▸ AIM OF THE TASK
In the entries below, find the line with "Viewport: 359px width, 259px height.", then set it down exactly along with each line after it to the end, skipping any pictures.

▸ Dataset entries
=== Section Start ===
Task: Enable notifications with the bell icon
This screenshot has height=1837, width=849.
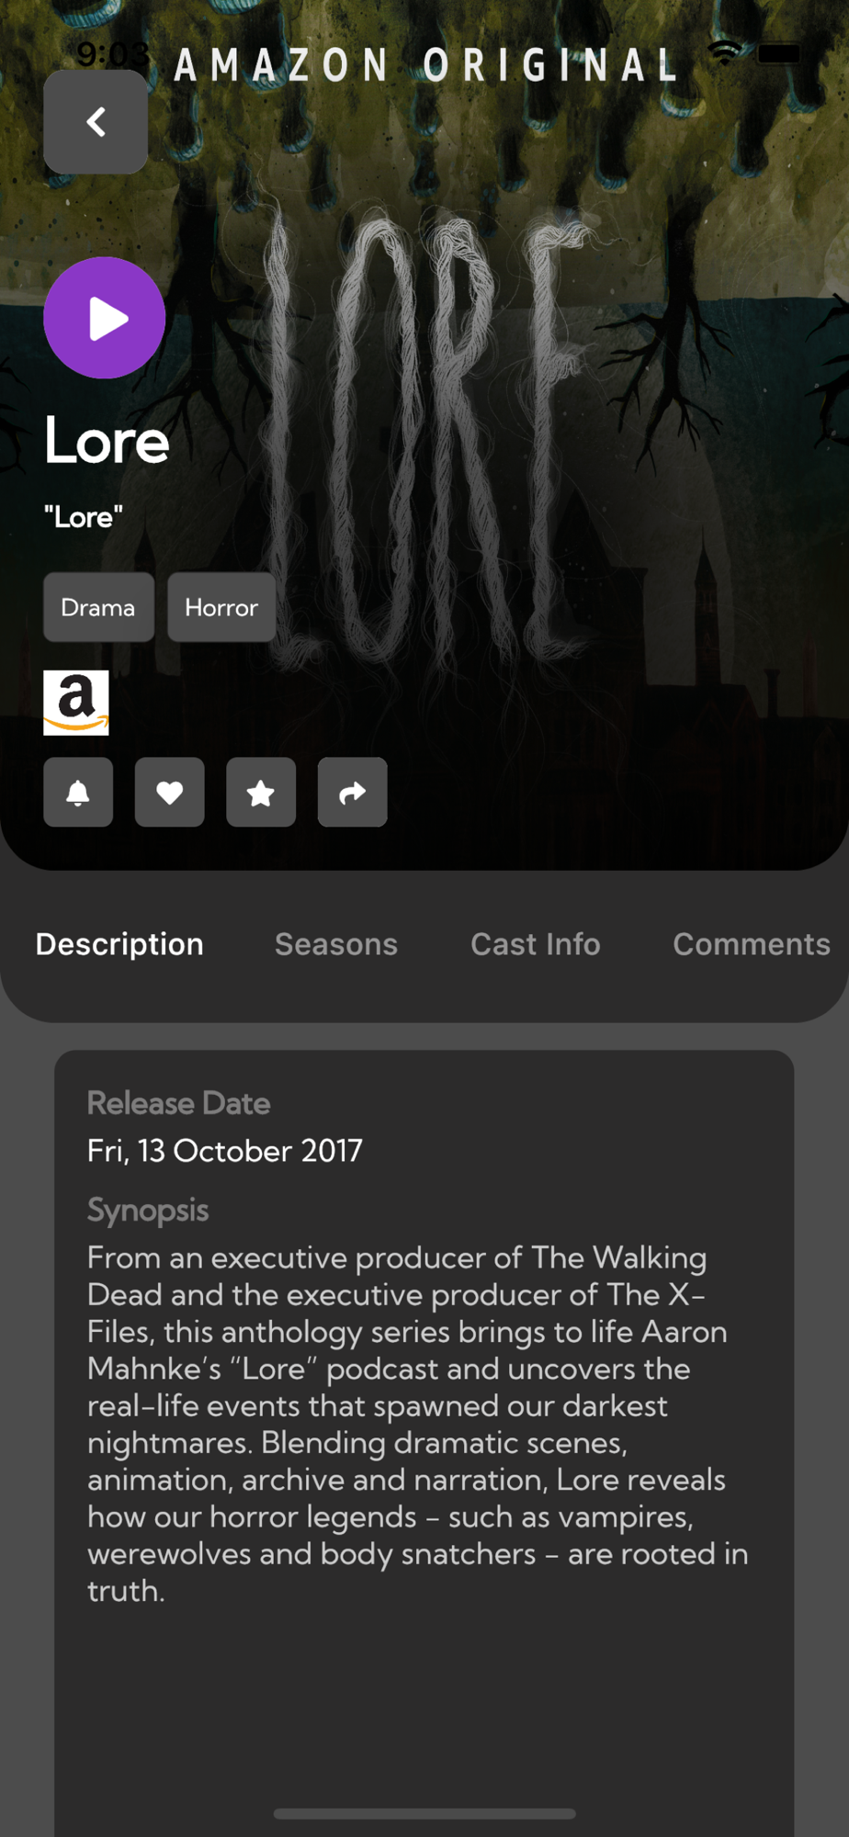Action: pos(78,793)
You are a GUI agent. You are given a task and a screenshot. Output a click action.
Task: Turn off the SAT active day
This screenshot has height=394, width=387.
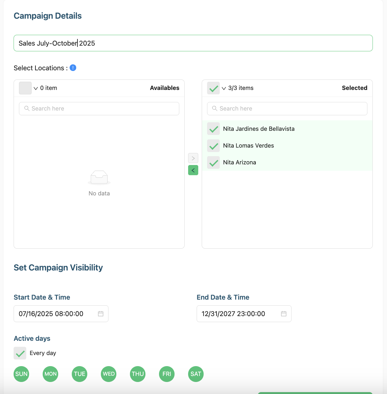click(x=196, y=374)
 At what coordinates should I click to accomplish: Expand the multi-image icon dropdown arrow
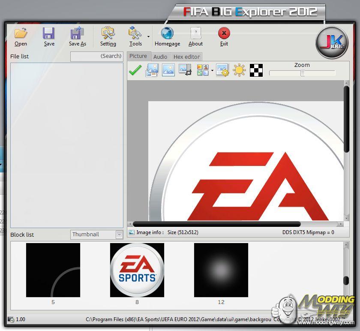pyautogui.click(x=212, y=71)

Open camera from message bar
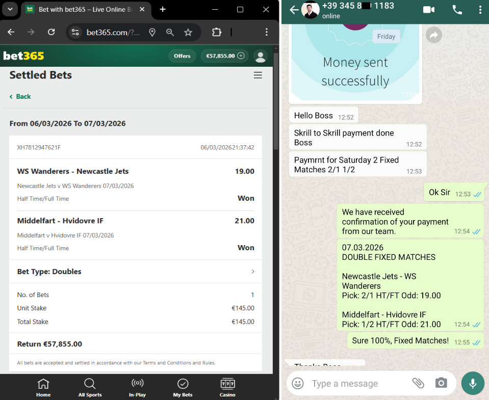pyautogui.click(x=441, y=383)
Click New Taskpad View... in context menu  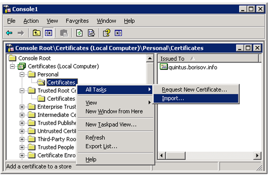[111, 124]
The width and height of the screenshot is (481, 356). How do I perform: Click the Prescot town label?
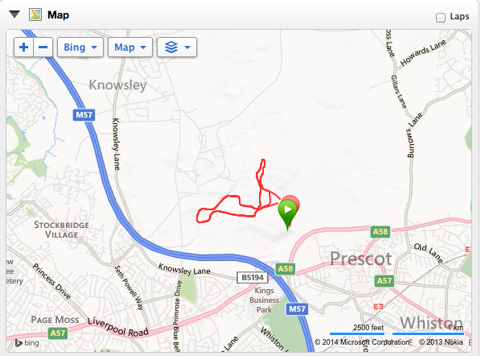point(360,259)
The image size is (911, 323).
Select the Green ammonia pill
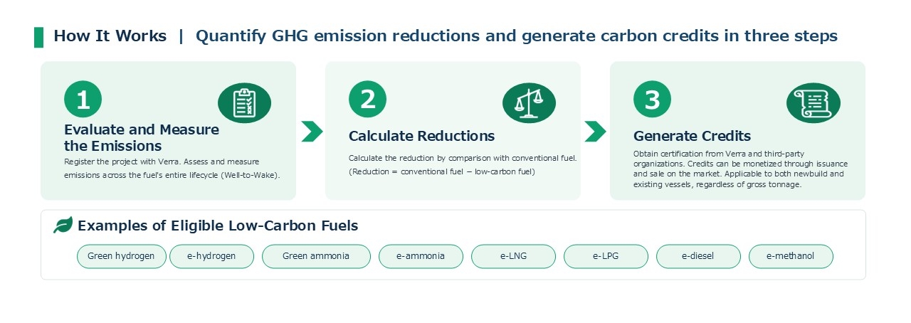point(316,256)
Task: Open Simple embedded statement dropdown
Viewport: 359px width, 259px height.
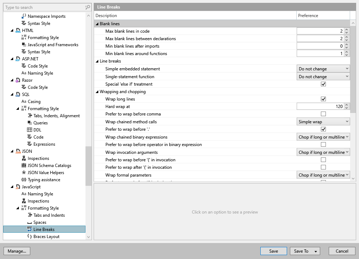Action: tap(323, 69)
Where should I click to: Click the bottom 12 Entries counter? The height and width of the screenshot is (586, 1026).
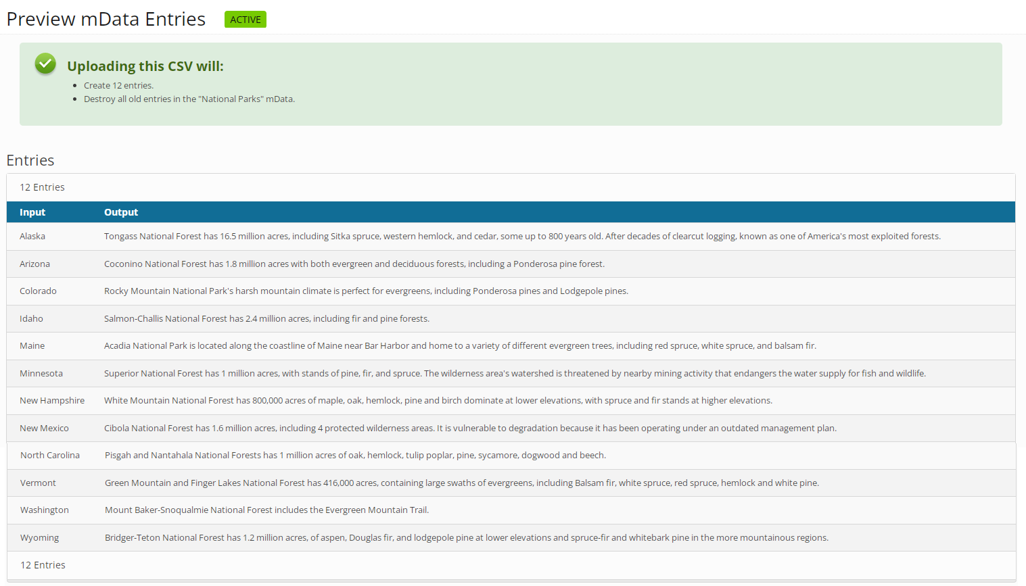pos(42,564)
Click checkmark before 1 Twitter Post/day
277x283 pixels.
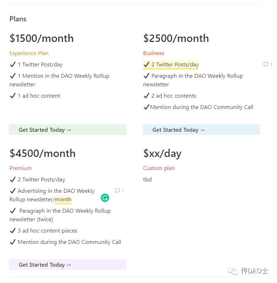click(x=13, y=65)
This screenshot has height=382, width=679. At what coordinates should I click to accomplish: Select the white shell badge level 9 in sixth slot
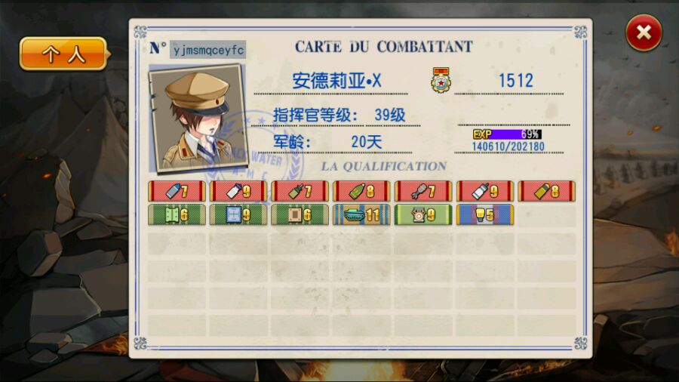(x=485, y=191)
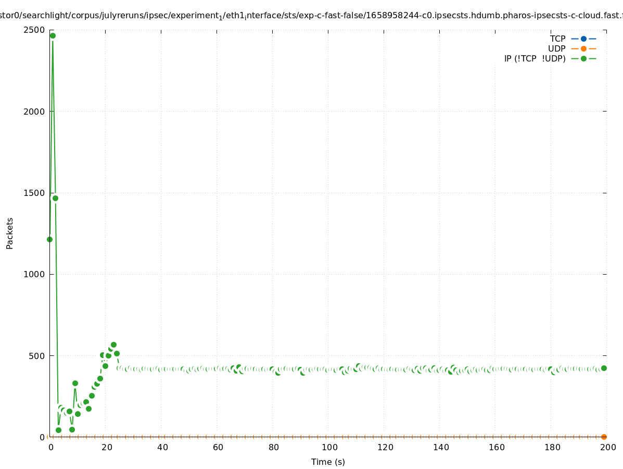Click the Time (s) x-axis label

[328, 462]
=== Section End ===
▸ OUTPUT OF THE TASK
Viewport: 359px width, 259px height.
Action: tap(323, 69)
Where should I click to: Click the bottom 12 Entries counter? The height and width of the screenshot is (586, 1026).
pos(42,564)
Click checkmark before 1 Twitter Post/day
277x283 pixels.
click(x=13, y=65)
This screenshot has height=382, width=679. At what coordinates should I click to accomplish: Select the white shell badge level 9 in sixth slot
(x=485, y=191)
Click the Time (s) x-axis label

[328, 462]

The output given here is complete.